TO DO:
Could you write out the listing below again, exactly?

DATASET EXCERPTS:

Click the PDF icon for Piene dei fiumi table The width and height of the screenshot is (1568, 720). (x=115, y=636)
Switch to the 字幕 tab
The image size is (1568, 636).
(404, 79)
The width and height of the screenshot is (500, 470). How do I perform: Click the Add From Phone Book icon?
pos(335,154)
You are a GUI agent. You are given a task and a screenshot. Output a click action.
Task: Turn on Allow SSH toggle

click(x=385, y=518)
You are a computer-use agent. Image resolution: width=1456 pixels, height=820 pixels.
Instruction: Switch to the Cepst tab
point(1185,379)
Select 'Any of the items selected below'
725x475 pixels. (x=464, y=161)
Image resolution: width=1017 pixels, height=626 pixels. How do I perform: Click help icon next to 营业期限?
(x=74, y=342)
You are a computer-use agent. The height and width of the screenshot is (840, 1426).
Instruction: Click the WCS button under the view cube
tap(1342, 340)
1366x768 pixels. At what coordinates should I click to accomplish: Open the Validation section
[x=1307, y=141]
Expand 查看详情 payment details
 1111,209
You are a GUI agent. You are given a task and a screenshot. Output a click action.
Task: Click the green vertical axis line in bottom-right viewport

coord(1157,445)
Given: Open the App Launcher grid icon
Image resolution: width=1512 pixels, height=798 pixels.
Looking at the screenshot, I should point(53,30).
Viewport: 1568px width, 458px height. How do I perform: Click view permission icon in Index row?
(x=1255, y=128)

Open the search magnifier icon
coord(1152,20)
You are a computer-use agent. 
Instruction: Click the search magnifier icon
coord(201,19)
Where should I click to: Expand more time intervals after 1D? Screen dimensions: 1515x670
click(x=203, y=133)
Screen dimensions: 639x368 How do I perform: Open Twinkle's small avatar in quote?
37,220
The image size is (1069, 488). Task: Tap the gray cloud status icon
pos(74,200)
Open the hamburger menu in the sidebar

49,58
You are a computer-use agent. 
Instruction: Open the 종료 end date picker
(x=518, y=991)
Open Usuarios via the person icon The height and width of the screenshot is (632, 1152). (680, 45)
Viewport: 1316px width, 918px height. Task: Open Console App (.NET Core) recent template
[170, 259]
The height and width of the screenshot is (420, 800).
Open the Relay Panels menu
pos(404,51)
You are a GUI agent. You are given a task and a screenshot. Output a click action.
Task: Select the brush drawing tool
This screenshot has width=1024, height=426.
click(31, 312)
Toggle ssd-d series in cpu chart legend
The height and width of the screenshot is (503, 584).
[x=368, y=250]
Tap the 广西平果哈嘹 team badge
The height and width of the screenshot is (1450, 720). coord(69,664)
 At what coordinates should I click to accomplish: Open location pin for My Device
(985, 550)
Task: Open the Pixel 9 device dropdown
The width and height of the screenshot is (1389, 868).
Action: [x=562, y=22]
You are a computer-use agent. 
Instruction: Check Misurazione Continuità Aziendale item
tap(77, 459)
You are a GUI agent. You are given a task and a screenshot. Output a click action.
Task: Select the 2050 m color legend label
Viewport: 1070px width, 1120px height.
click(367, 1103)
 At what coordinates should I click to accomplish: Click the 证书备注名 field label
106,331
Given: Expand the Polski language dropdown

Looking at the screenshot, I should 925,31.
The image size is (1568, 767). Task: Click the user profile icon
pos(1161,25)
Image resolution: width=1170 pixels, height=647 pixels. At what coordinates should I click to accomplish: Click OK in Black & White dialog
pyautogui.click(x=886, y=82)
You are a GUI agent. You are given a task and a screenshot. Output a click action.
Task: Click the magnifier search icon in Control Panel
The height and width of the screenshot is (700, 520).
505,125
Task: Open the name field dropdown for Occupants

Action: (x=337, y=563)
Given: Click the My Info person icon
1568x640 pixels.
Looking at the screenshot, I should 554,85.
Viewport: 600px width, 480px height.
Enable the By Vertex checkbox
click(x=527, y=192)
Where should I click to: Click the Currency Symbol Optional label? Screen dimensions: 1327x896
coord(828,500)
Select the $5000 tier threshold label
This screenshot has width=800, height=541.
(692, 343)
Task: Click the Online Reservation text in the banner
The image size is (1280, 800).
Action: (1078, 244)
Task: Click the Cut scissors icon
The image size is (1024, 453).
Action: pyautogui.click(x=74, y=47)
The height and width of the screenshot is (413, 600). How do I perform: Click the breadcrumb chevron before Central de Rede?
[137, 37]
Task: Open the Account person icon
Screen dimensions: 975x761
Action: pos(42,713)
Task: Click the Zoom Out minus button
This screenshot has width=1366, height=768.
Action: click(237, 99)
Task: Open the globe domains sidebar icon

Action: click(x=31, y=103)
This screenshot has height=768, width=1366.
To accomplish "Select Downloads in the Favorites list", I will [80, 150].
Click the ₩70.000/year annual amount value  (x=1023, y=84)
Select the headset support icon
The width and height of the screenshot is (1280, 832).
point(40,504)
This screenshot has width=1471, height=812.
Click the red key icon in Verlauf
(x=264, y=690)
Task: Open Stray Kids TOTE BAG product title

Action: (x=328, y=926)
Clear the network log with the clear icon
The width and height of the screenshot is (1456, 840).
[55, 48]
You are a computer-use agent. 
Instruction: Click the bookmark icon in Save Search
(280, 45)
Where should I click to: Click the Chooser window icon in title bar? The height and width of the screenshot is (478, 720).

SOLUTION TO THE PROBLEM:
Click the PDF icon for Piene dei fiumi table The width and height of the screenshot is (1568, 720). (x=115, y=636)
Switch to the 字幕 tab
The image size is (1568, 636).
(404, 79)
The width and height of the screenshot is (500, 470). How do I perform: Click the Add From Phone Book icon?
pos(335,154)
You are a GUI agent. You are given a task and a screenshot. Output a click action.
Task: Turn on Allow SSH toggle

click(x=385, y=518)
You are a computer-use agent. Image resolution: width=1456 pixels, height=820 pixels.
Instruction: Switch to the Cepst tab
point(1185,379)
Select 'Any of the items selected below'
725x475 pixels. (x=464, y=161)
Image resolution: width=1017 pixels, height=626 pixels. How do I perform: Click help icon next to 营业期限?
(x=74, y=342)
You are a computer-use agent. The height and width of the screenshot is (840, 1426).
Instruction: Click the WCS button under the view cube
tap(1342, 340)
1366x768 pixels. At what coordinates should I click to accomplish: Open the Validation section
[x=1307, y=141]
Expand 查看详情 payment details
 1111,209
You are a GUI agent. You are given a task and a screenshot. Output a click action.
Task: Click the green vertical axis line in bottom-right viewport

coord(1157,445)
Given: Open the App Launcher grid icon
Image resolution: width=1512 pixels, height=798 pixels.
Looking at the screenshot, I should point(53,30).
Viewport: 1568px width, 458px height. How do I perform: Click view permission icon in Index row?
(x=1255, y=128)

Open the search magnifier icon
coord(1152,20)
You are a computer-use agent. 
Instruction: Click the search magnifier icon
coord(201,19)
Where should I click to: Expand more time intervals after 1D? Screen dimensions: 1515x670
click(x=203, y=133)
Screen dimensions: 639x368 How do I perform: Open Twinkle's small avatar in quote?
37,220
The image size is (1069, 488). Task: Tap the gray cloud status icon
pos(74,200)
Open the hamburger menu in the sidebar

49,58
You are a computer-use agent. 
Instruction: Open the 종료 end date picker
(x=518, y=991)
Open Usuarios via the person icon The height and width of the screenshot is (632, 1152). (680, 45)
Viewport: 1316px width, 918px height. Task: Open Console App (.NET Core) recent template
[170, 259]
The height and width of the screenshot is (420, 800).
Open the Relay Panels menu
pos(404,51)
You are a GUI agent. You are given a task and a screenshot. Output a click action.
Task: Select the brush drawing tool
This screenshot has width=1024, height=426.
click(31, 312)
Toggle ssd-d series in cpu chart legend
The height and width of the screenshot is (503, 584).
[x=368, y=250]
Tap the 广西平果哈嘹 team badge
The height and width of the screenshot is (1450, 720). coord(69,664)
 At what coordinates should I click to accomplish: Open location pin for My Device
(985, 550)
Task: Open the Pixel 9 device dropdown
The width and height of the screenshot is (1389, 868).
Action: [x=562, y=22]
You are a computer-use agent. 
Instruction: Check Misurazione Continuità Aziendale item
tap(77, 459)
You are a GUI agent. You are given a task and a screenshot. Output a click action.
Task: Select the 2050 m color legend label
Viewport: 1070px width, 1120px height.
click(367, 1103)
 At what coordinates should I click to accomplish: Click the 证书备注名 field label
106,331
Given: Expand the Polski language dropdown

Looking at the screenshot, I should 925,31.
The image size is (1568, 767). Task: Click the user profile icon
pos(1161,25)
Image resolution: width=1170 pixels, height=647 pixels. At what coordinates should I click to accomplish: Click OK in Black & White dialog
pyautogui.click(x=886, y=82)
You are a GUI agent. You are given a task and a screenshot. Output a click action.
Task: Click the magnifier search icon in Control Panel
The height and width of the screenshot is (700, 520).
505,125
Task: Open the name field dropdown for Occupants

Action: (x=337, y=563)
Given: Click the My Info person icon
1568x640 pixels.
Looking at the screenshot, I should 554,85.
Viewport: 600px width, 480px height.
Enable the By Vertex checkbox
click(x=527, y=192)
Where should I click to: Click the Currency Symbol Optional label? Screen dimensions: 1327x896
coord(828,500)
Select the $5000 tier threshold label
This screenshot has width=800, height=541.
(692, 343)
Task: Click the Online Reservation text in the banner
The image size is (1280, 800).
Action: (1078, 244)
Task: Click the Cut scissors icon
The image size is (1024, 453).
Action: pyautogui.click(x=74, y=47)
The height and width of the screenshot is (413, 600). How do I perform: Click the breadcrumb chevron before Central de Rede?
[137, 37]
Task: Open the Account person icon
Screen dimensions: 975x761
Action: pos(42,713)
Task: Click the Zoom Out minus button
This screenshot has width=1366, height=768.
Action: click(237, 99)
Task: Open the globe domains sidebar icon

Action: click(x=31, y=103)
This screenshot has height=768, width=1366.
To accomplish "Select Downloads in the Favorites list", I will [80, 150].
Click the ₩70.000/year annual amount value  (x=1023, y=84)
Select the headset support icon
The width and height of the screenshot is (1280, 832).
point(40,504)
This screenshot has width=1471, height=812.
Click the red key icon in Verlauf
(x=264, y=690)
Task: Open Stray Kids TOTE BAG product title

Action: (x=328, y=926)
Clear the network log with the clear icon
The width and height of the screenshot is (1456, 840).
[55, 48]
You are a computer-use agent. 
Instruction: Click the bookmark icon in Save Search
(280, 45)
Where should I click to: Click the Chooser window icon in title bar? The height and width of the screenshot is (478, 720).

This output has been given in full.